The following week I had chemotherapy in Ipswich and I listened to a home game on the radio that night, which was quite a surreal moment.

 

“I did try and get back fit for that season, but it was just pointless. The chemo wiped me out.”

 

Supporters, of course, were confused by the defender’s sudden absence.

 

“It was so secretive,” he explains. “I remember speaking to someone from the Ipswich Star and he said a lot of people thought I had been done for drugs because I had just disappeared off the face of the earth.

 

“One day I’m playing against Oxford and didn’t come off injured and then for the next few weeks I’m not even in around the ground, so people were trying to put two and two together.

 

“Adam Tanner knew, because he was one of my best mates, and one or two other players as well, then told the whole team before a game. I was pretty emotional doing that. Then, around the time of the play-offs, I did an interview with the News of the World.

 

“I had the summer off and then struggled for the first 10 games of the following season. We played Bradford away and George took me off just before the hour mark because I couldn’t run. I was really worried about how long the effects would last, but thankfully I was able to find my feet.”

In 2002, there was more bad news.

 

“I was in remission, went to see my oncologist and he suggested that I have a biopsy on my other testicle because he felt that my circumstances indicated that it could appear again in the other side,” explained Cundy.

 

“I had the biopsy, went to find out the results and it turned out that there was precancerous cells there.

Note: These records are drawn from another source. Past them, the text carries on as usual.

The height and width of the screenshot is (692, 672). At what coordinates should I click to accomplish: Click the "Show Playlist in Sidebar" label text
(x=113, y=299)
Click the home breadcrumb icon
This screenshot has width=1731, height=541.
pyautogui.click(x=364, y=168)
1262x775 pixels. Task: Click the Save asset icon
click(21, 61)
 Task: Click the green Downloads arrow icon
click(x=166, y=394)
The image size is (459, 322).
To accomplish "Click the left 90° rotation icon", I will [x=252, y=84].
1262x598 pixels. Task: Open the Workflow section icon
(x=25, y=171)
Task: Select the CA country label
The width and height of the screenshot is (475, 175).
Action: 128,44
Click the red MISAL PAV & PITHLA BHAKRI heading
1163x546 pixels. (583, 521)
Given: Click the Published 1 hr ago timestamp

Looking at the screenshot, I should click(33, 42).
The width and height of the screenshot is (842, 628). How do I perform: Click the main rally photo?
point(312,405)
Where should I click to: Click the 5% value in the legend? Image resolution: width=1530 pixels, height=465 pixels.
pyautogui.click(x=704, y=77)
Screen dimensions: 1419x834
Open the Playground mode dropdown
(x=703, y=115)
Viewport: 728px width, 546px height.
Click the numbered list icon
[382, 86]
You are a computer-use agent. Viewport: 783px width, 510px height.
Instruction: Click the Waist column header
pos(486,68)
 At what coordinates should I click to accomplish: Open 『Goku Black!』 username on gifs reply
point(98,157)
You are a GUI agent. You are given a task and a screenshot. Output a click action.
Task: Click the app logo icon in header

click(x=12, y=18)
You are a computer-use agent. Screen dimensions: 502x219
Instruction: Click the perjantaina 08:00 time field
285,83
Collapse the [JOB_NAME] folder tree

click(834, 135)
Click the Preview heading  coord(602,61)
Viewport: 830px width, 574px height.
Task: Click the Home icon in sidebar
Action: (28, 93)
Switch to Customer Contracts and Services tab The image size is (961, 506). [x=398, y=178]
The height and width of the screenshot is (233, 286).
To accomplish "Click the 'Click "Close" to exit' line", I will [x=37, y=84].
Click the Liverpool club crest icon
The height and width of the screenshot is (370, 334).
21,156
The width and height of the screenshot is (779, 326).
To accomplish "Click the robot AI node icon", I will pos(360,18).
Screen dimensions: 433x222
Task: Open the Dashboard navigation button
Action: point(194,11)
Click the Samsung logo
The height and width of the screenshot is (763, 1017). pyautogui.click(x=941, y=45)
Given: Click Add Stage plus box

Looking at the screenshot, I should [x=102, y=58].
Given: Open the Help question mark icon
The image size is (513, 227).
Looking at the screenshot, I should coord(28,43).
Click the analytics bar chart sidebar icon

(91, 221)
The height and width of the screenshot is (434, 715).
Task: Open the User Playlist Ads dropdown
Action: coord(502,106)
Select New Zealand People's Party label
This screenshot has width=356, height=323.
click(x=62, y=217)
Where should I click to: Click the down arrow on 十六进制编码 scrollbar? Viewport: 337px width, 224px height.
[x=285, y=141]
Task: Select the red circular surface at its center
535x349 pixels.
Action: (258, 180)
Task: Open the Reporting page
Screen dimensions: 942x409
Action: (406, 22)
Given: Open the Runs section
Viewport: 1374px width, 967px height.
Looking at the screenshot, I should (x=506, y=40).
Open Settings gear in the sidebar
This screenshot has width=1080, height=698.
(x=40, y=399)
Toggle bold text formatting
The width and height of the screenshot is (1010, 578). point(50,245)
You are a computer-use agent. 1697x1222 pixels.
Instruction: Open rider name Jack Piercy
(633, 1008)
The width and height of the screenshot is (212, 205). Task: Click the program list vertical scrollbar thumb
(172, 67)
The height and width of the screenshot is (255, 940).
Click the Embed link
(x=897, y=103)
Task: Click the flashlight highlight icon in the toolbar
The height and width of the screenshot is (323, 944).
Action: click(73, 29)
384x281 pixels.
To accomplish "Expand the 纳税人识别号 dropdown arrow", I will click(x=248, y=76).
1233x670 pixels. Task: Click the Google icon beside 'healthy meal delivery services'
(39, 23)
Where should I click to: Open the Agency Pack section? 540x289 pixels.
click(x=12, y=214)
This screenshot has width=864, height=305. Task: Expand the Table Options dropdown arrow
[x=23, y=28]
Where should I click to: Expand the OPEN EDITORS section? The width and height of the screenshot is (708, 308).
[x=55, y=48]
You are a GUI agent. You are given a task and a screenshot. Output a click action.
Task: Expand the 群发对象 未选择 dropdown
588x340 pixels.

He said, ‘You could get it tomorrow, next month or three years’ time, but it’s happening’. Only a handful a men a year in the UK find it in the other side as well and I was one of them.

 

“Of course, losing one testicle is one thing but losing both… The complications that come with that as a man are pretty horrendous.

 

“I decided to have radiotherapy, which basically just kills the testicle, and that meant I couldn’t naturally conceive. I had two sons at that point though and just wanted to live.”

 

Remarkably, Cundy became a father again after starting a new relationship in 2015.

 

“When I met my new wife she didn’t have any children but wanted them,” he explains. “I had some sperm which had been stored in a freezer in Cambridge for 18 years and the second time we went through IVF she fell pregnant!

 

“It quite a mad story. If you think about it, my third son is actually older than my 24 year old, who was born in 2000, because of the wonders of science.”